Gewöhnung an Wildwasser-Verhältnisse ist die nächste Herausforderung
Die Kräfte zu bündeln, gelang auch der Schüler-A-Mannschaft bei den deutschen Meisterschaften exorbitant gut. Drei Jungs, jeder in seinem Einer-Kajak, durchfahren dicht hintereinander den Stangenwald. „Kurz vorher haben wir die Reihenfolge geändert.

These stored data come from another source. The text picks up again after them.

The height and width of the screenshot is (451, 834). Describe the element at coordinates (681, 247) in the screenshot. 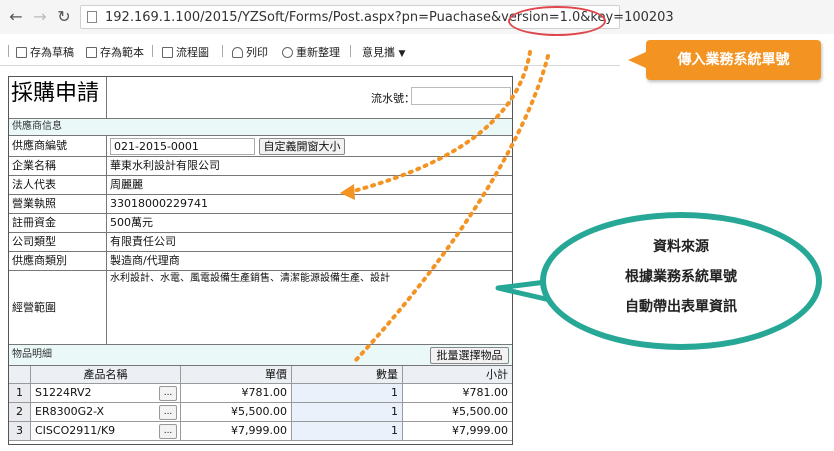

I see `bubble-line-1: 資料來源` at that location. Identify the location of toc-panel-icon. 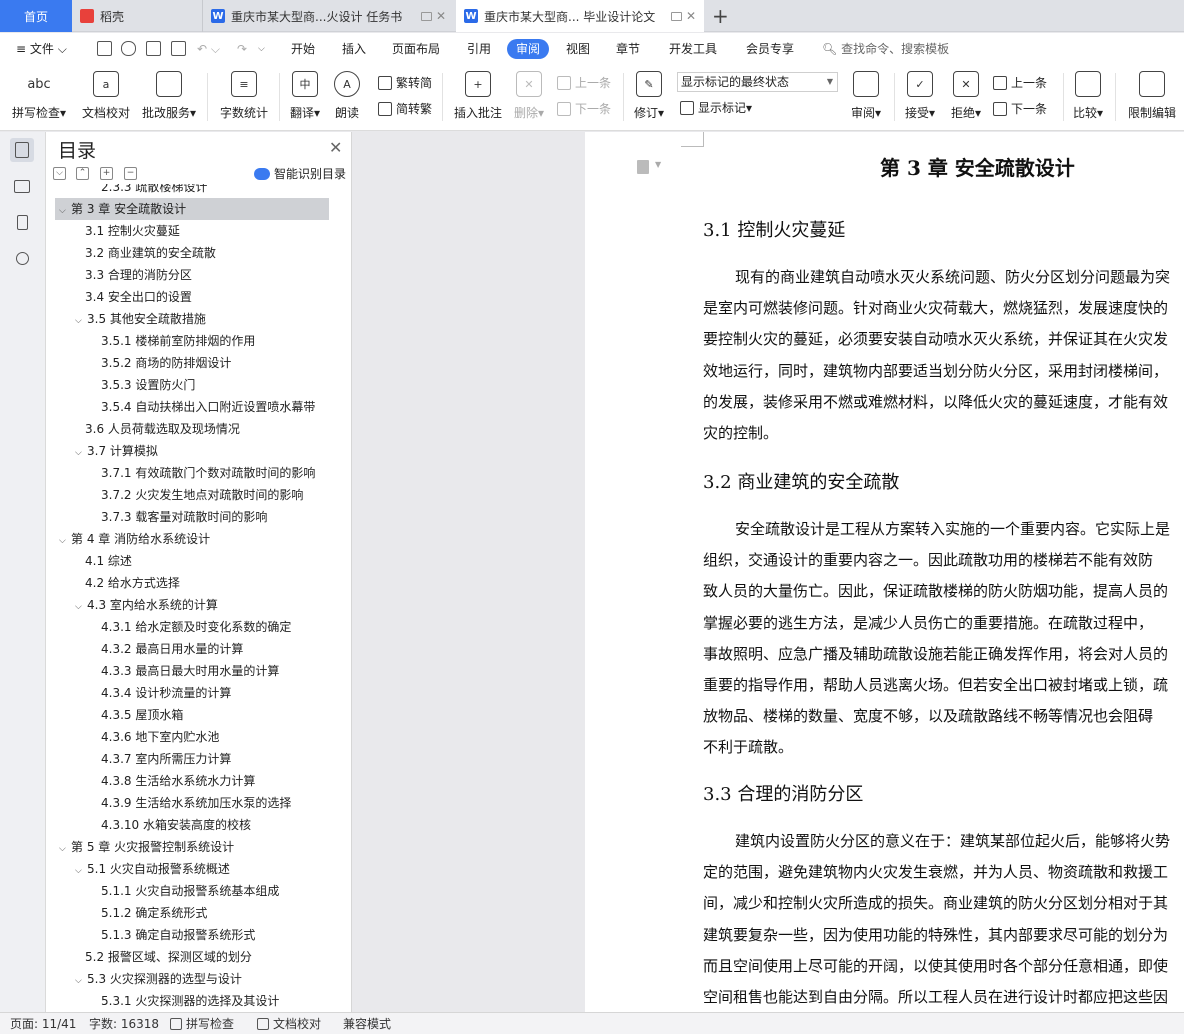
(22, 150). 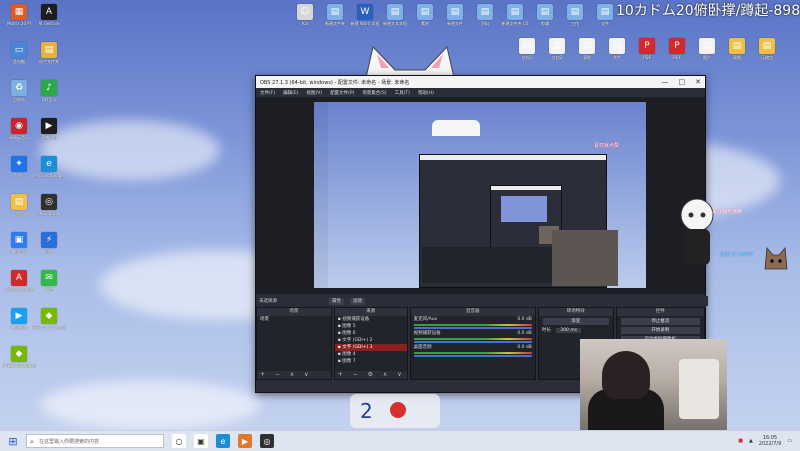 I want to click on taskbar-clock: 16:05 2022/7/9, so click(x=770, y=441).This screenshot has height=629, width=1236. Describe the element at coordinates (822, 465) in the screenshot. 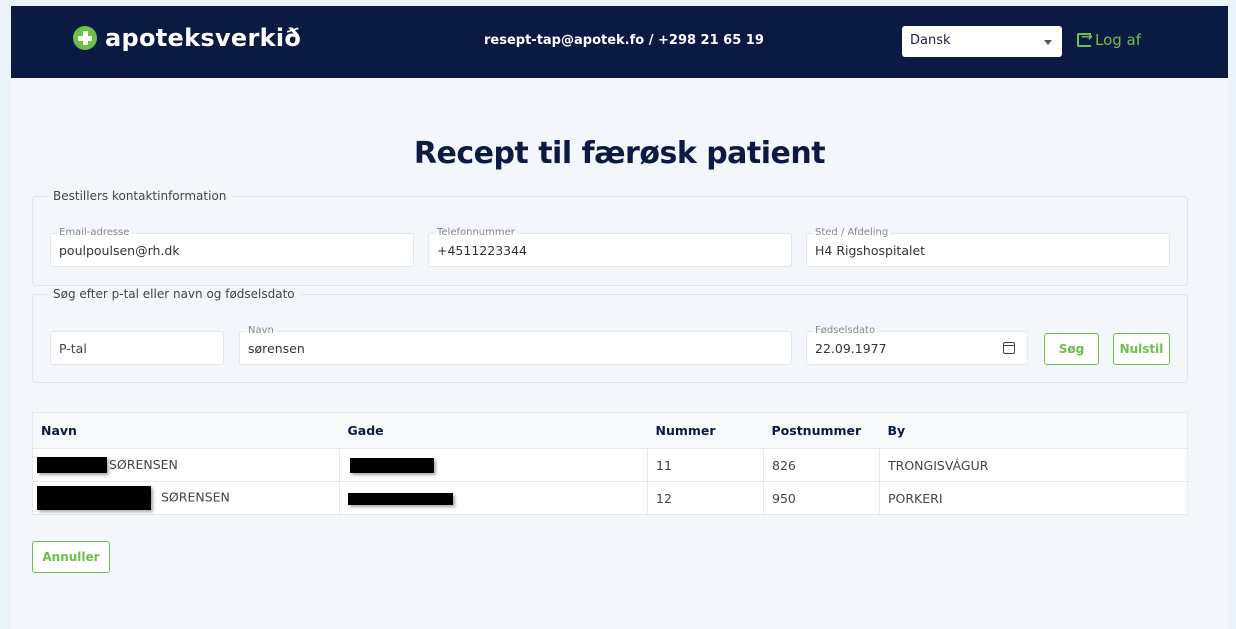

I see `cell-postcode: 826` at that location.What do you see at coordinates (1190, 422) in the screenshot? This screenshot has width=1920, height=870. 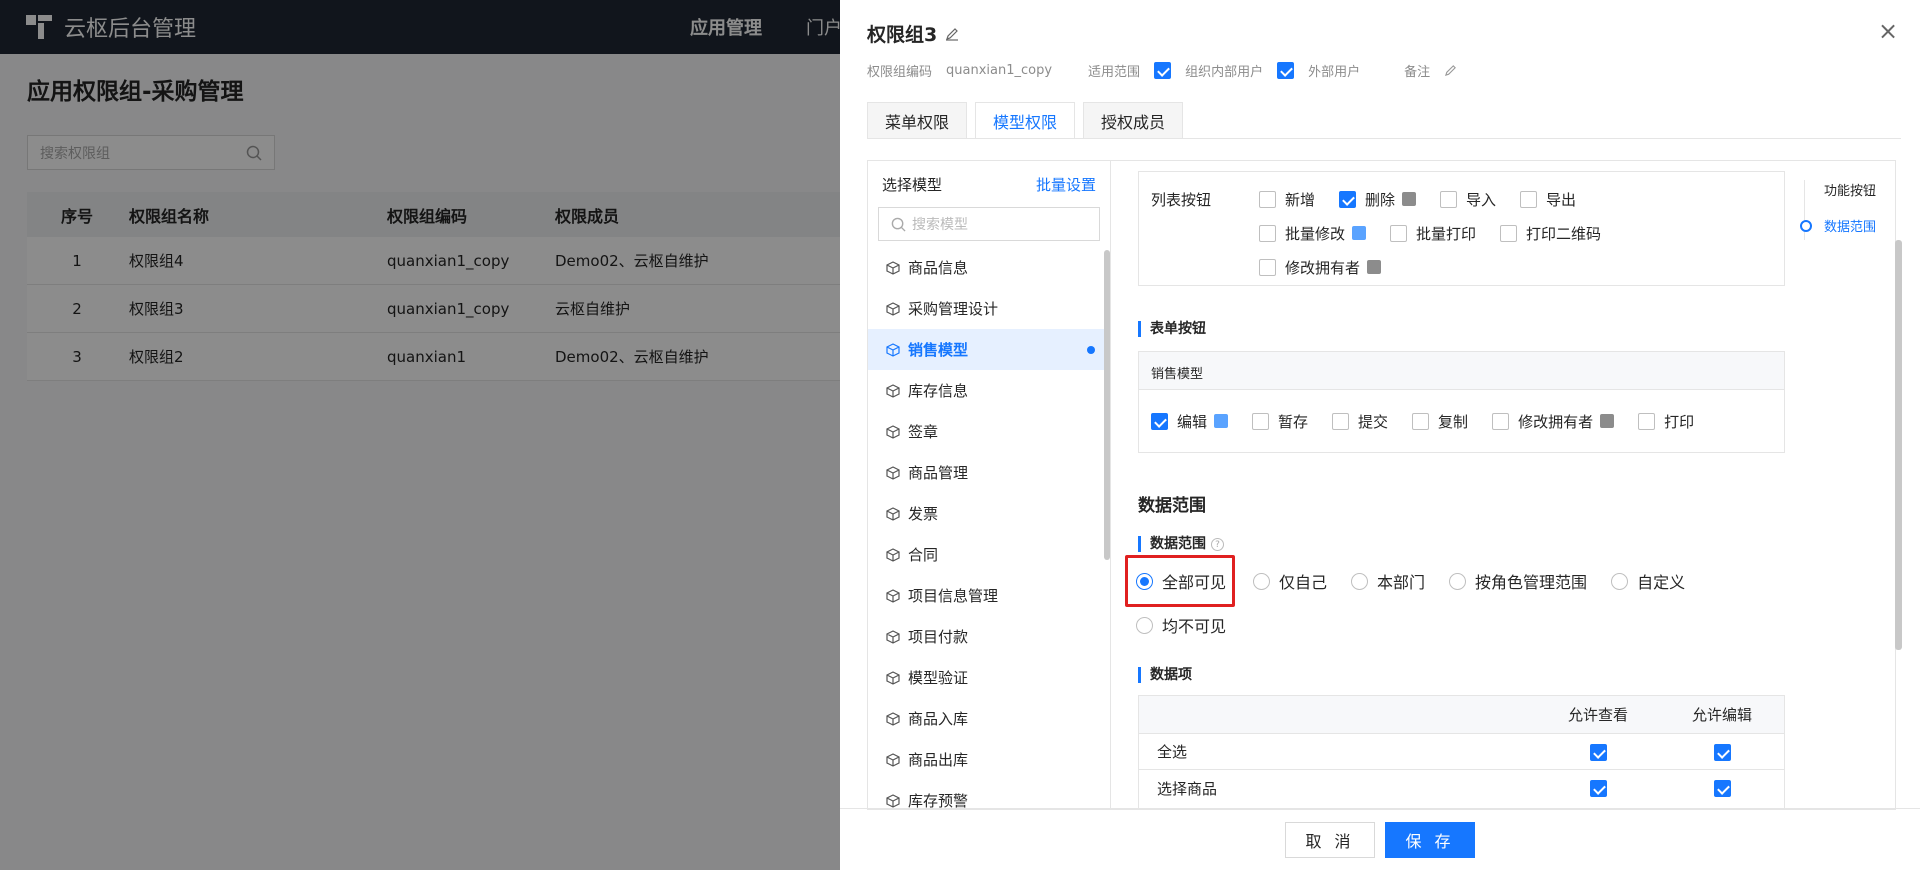 I see `option-edit: 编辑` at bounding box center [1190, 422].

Ben ist statt mir an zweiter Position gefahren“, erzählt Phuc le-Hämmerling. „Es hat alles perfekt geklappt. Für uns war es noch überraschender als im Einzel, so weit vorn zu landen.“ Insgesamt bewarben sich 30 Dreier-Mannschaften um den deutschen Meistertitel, Luhdorf I belegte hinter Augsburg und Bad Kreuznach den dritten Platz, Luhdorf II kam auf Rang 21.
Für die Zukunft haben sich die erfolgreichen Nachwuchspaddler aus Luhdorf und Roydorf vorgenommen, das Wildwasser besser kennenzulernen. Die Gelegenheit bietet sich vor allem auf den künstlich angelegten Strecken der mittel- und süddeutschen Leistungszentren. „Das ist generell schwieriger zu fahren und man braucht eine gewisse Erfahrung“, sagt Jan-Miguel Prüsmann. Mit ihrem ruhigen und doch offenen Wesen werden Jan-Miguel und seine Sportfreunde auch diese Herausforderung meistern.